- **SUPPLIED INFORMATION**
##########
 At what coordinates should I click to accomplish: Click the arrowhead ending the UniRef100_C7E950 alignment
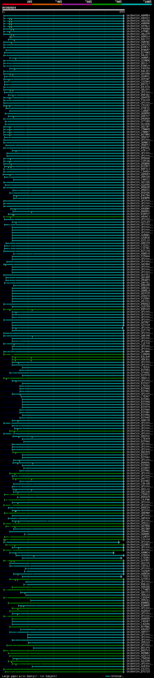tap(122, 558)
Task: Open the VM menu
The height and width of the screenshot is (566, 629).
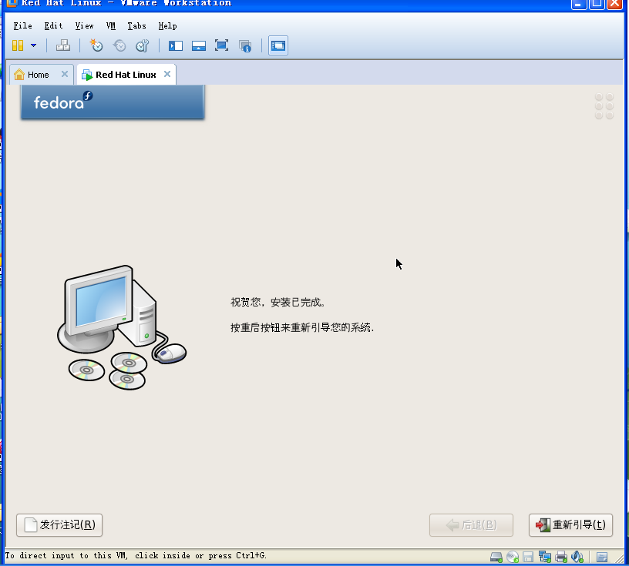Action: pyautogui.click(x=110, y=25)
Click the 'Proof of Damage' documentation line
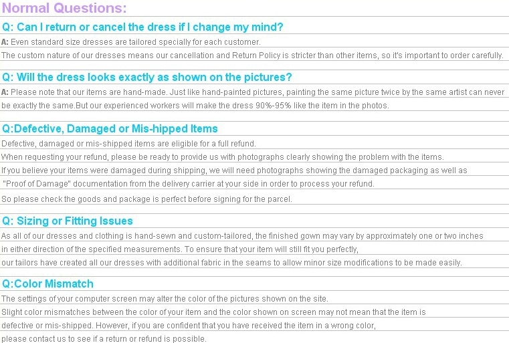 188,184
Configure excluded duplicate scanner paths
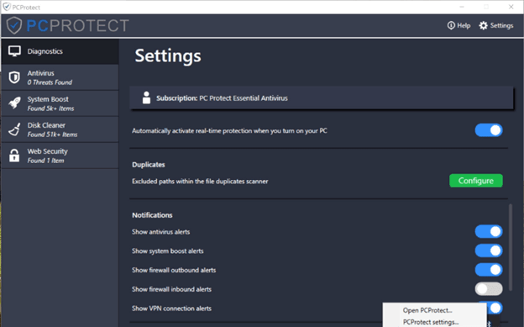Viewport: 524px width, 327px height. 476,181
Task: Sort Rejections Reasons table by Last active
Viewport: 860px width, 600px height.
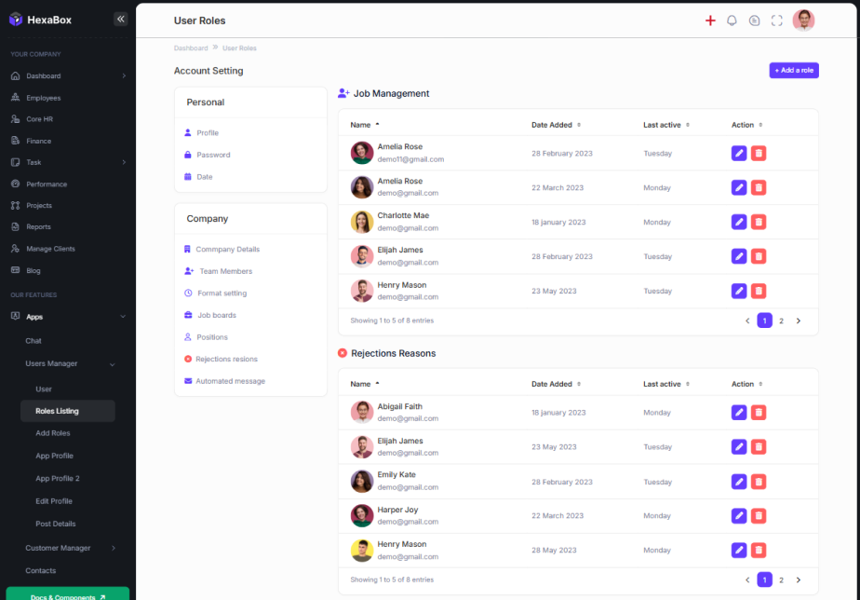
##########
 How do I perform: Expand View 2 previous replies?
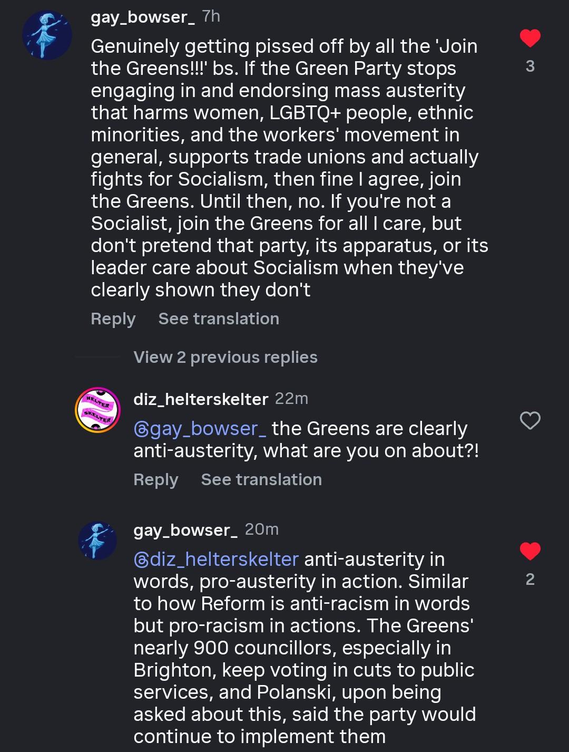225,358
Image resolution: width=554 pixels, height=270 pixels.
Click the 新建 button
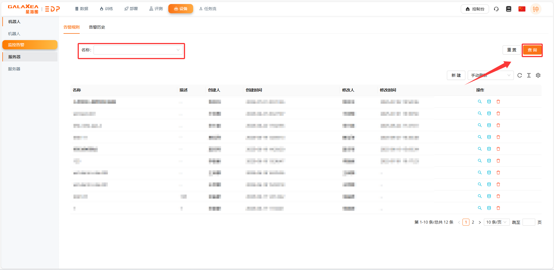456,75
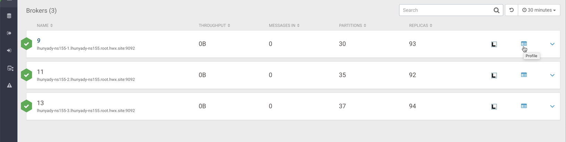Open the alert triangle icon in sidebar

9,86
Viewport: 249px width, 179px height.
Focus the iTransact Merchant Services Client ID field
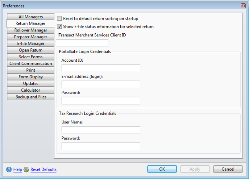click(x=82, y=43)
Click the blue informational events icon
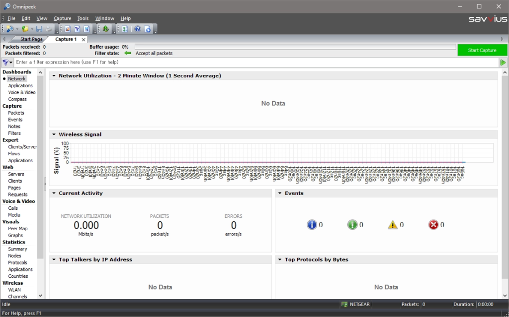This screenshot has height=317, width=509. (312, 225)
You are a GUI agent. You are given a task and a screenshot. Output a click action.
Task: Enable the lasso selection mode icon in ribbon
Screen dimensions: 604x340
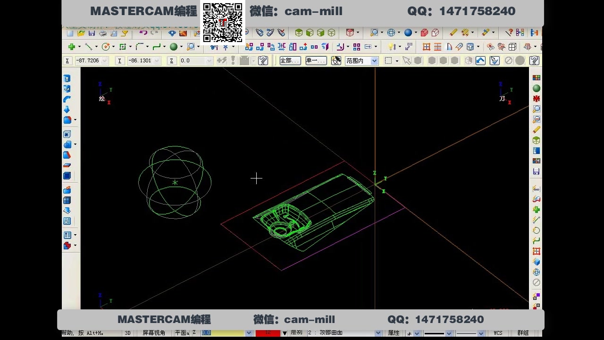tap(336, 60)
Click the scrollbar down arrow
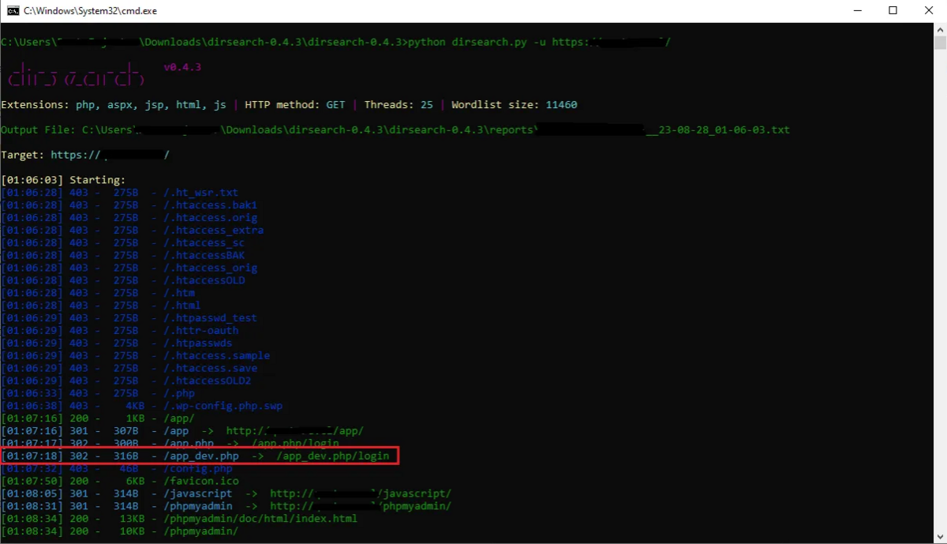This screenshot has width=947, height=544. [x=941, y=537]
##########
Print exactly the lines above that run from the one with "The height and" down to the one with "Viewport: 860px width, 600px height.", and omit the pictures.

- **SOLUTION FOR THIS TASK**
The height and width of the screenshot is (566, 629).
Action: pyautogui.click(x=110, y=25)
Click the 'Proof of Damage' documentation line
 188,184
Configure excluded duplicate scanner paths
Viewport: 524px width, 327px height. 476,181
Task: Sort Rejections Reasons table by Last active
Viewport: 860px width, 600px height.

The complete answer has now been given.